WITH MergedAvailable
AS
(
SELECT Available.UserID, Available.AvailStart, MAX(Available.AvailEnd) AS AvailEnd
FROM Available
WHERE (
SELECT COUNT(*)
FROM Available AS InnerAvailable
WHERE InnerAvailable.AvailStart < Available.AvailStart
AND
InnerAvailable.AvailEnd >= Available.AvailStart
) = 0
GROUP BY Available.UserID, Available.AvailStart
UNION ALL
SELECT MergedAvailable.UserID, MergedAvailable.AvailStart,
LongestExtensionToAvailableInterval.NewIntervalEnd
FROM MergedAvailable
CROSS APPLY GetLongestExtensionToAvailableInterval(MergedAvailable.UserID,
MergedAvailable.AvailStart,
MergedAvailable.AvailEnd) AS LongestExtensionToAvailableInterval
WHERE LongestExtensionToAvailableInterval.NewIntervalEnd IS NOT NULL
)
SELECT SUM(DATEDIFF(MINUTE,
FinalAvailable.AvailStart,
FinalAvailable.AvailEnd)) AS MinsAvailable
FROM (
SELECT MergedAvailable.UserID, MergedAvailable.AvailStart,
MAX(MergedAvailable.AvailEnd) AS AvailEnd
FROM MergedAvailable
GROUP BY MergedAvailable.UserID, MergedAvailable.AvailStart
) AS FinalAvailable
This table function is required:
CREATE FUNCTION GetLongestExtensionToAvailableInterval
(
@UserID int,
@CurrentIntervalStart datetime,
@CurrentIntervalEnd datetime
)
RETURNS TABLE
AS
RETURN
SELECT MAX(Available.AvailEnd) AS NewIntervalEnd
FROM Available
WHERE Available.UserID = @UserID
AND
Available.AvailStart > @CurrentIntervalStart
AND
Available.AvailStart <= @CurrentIntervalEnd
AND
Available.AvailEnd > @CurrentIntervalEnd
The general idea is that it starts from all ranges where the start of the range isn't overlapping anything, and then with every recursion it extends the current range to the furthest extent of the currently overlapping ranges.
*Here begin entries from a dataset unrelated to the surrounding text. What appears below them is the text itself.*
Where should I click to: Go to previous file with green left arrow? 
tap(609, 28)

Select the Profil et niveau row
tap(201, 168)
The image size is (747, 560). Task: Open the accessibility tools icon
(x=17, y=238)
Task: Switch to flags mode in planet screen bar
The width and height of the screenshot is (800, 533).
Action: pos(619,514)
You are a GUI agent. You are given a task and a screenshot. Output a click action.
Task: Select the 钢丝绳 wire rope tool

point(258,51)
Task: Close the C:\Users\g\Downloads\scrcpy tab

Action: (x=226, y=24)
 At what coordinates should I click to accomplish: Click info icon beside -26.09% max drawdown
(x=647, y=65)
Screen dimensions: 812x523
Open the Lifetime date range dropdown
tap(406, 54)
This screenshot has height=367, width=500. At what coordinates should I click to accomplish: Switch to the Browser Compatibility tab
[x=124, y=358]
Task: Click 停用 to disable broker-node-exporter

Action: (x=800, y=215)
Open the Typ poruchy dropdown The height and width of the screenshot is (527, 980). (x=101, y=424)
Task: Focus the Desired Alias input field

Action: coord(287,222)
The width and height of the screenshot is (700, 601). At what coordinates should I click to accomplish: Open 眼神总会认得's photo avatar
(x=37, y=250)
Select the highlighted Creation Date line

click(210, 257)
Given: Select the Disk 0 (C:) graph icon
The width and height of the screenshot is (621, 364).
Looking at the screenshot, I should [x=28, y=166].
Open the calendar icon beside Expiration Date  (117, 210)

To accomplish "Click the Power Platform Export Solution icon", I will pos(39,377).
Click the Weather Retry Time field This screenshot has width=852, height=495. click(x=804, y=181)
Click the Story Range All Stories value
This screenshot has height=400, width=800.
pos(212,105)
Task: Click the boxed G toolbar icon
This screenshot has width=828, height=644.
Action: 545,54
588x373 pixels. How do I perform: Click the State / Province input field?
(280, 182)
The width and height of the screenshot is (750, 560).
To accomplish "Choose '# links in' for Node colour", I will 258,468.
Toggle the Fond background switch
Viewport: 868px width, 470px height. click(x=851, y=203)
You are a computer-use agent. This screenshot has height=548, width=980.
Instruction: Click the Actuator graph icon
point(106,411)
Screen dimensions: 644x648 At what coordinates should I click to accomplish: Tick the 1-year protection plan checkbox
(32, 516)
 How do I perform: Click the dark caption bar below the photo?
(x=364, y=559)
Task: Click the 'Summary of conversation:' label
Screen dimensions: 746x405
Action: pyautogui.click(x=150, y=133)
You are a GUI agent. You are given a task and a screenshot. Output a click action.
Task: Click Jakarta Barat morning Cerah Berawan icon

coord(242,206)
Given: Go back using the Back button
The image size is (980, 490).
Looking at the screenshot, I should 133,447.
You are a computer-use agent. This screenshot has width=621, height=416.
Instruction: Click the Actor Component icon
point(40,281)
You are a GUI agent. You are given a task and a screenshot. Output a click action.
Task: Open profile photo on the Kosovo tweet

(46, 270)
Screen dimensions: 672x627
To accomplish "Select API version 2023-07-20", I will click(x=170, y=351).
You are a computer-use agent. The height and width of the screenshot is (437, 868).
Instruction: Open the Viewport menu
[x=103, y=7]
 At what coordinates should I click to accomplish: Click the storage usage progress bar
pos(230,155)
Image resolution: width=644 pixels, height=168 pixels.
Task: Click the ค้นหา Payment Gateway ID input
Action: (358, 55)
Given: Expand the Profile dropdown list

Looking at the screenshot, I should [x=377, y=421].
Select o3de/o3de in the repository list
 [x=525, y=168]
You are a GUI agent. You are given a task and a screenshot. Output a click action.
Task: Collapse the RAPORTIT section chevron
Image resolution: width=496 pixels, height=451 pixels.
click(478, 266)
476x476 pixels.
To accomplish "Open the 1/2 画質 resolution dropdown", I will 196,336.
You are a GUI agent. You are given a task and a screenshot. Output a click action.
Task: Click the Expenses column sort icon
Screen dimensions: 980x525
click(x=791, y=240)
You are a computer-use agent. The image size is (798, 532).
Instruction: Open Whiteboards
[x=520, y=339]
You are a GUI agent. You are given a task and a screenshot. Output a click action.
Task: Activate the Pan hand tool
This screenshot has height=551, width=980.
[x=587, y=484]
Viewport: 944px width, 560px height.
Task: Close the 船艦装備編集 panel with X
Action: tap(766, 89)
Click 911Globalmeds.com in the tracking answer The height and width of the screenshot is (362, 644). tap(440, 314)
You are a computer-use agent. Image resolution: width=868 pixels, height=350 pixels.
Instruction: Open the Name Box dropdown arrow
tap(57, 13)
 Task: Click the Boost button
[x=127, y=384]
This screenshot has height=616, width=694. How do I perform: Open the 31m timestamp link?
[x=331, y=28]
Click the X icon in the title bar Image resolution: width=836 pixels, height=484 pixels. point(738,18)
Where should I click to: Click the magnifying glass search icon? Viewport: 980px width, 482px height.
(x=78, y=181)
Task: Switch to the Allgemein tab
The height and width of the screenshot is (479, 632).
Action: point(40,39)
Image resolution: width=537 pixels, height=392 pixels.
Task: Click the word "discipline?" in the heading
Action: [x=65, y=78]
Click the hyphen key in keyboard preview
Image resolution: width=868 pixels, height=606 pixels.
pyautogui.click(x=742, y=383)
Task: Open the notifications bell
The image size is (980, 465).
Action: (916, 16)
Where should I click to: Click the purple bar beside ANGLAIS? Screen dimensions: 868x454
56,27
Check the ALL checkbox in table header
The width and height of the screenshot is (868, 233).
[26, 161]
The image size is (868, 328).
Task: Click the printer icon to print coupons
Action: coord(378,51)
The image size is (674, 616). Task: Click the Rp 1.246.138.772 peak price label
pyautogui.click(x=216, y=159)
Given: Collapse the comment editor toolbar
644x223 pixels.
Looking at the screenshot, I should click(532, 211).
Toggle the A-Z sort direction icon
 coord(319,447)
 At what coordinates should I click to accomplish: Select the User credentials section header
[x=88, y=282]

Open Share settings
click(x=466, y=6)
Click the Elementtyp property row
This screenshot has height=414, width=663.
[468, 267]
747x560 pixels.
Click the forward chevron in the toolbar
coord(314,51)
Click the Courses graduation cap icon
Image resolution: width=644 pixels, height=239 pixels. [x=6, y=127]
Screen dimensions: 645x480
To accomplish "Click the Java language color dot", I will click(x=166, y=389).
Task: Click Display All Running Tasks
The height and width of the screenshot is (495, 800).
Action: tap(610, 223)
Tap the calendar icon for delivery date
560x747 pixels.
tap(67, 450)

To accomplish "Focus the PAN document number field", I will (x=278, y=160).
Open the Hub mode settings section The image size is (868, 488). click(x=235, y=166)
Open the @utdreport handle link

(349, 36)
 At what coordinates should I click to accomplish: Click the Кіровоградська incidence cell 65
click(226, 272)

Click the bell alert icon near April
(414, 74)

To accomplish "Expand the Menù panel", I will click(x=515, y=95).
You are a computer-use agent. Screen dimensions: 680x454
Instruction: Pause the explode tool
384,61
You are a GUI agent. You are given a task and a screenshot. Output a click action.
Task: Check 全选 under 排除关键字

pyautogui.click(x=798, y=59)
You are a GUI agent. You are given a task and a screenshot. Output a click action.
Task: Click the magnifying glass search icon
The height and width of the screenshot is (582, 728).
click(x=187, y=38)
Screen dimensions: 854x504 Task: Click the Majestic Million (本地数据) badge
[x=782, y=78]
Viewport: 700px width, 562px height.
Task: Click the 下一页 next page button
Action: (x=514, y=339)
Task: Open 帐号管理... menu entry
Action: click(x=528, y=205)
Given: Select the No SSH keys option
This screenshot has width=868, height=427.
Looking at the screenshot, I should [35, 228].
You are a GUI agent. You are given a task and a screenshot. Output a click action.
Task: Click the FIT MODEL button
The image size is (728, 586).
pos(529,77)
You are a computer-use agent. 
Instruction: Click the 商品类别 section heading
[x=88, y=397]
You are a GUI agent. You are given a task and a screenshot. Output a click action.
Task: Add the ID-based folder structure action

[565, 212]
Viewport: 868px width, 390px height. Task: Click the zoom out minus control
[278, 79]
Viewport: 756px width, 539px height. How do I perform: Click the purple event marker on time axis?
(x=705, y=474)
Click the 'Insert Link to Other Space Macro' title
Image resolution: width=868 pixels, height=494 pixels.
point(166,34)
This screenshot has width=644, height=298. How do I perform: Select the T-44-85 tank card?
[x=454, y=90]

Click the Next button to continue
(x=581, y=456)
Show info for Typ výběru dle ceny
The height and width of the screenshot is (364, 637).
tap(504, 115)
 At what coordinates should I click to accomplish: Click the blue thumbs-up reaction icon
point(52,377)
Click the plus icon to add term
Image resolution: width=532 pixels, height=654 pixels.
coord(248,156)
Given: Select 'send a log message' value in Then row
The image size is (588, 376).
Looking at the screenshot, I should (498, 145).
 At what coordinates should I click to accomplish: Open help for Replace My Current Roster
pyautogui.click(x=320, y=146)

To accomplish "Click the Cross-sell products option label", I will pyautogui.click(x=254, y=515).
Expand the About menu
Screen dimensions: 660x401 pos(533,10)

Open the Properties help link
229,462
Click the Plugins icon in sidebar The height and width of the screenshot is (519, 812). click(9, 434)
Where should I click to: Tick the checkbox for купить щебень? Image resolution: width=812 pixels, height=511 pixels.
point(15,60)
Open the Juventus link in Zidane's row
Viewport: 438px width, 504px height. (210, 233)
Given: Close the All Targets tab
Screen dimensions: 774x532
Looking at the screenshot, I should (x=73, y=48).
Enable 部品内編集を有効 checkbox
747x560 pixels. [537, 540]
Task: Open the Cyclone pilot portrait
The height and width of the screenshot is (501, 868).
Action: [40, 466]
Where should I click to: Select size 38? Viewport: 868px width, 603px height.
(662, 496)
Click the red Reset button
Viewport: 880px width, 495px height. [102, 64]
The table function is needed to determine the furthest extent, as recursing sections of CTEs are not allowed to included plain aggregates.
With the data you've provided, the starting rows are:
456 2012-11-19 16:00 2012-11-19 17:10
456 2012-11-19 17:30 2012-11-19 18:10
The only row which ends up being added via the recursion is:
456 2012-11-19 17:30 2012-11-19 18:30
For the sake of the example, say you had a row with ID 7 which went from 18:20 to 19:20. Then there would be a second recursion which brought back the row:
456 2012-11-19 17:30 2012-11-19 19:20
So while the query will get to the start and end of each overlapping range, it will also be bringing back all the intermediate stages. This is why we need to take the aggregate maximum end date for each start date after the CTE, to remove them.
回答4:
Condition t1.availStart > t2.availEnd OR t1.availEnd < t2.availStart check period which will never be crossed. If it is crossed then minimum availStart or maximum availEnd esle availStart or availEnd.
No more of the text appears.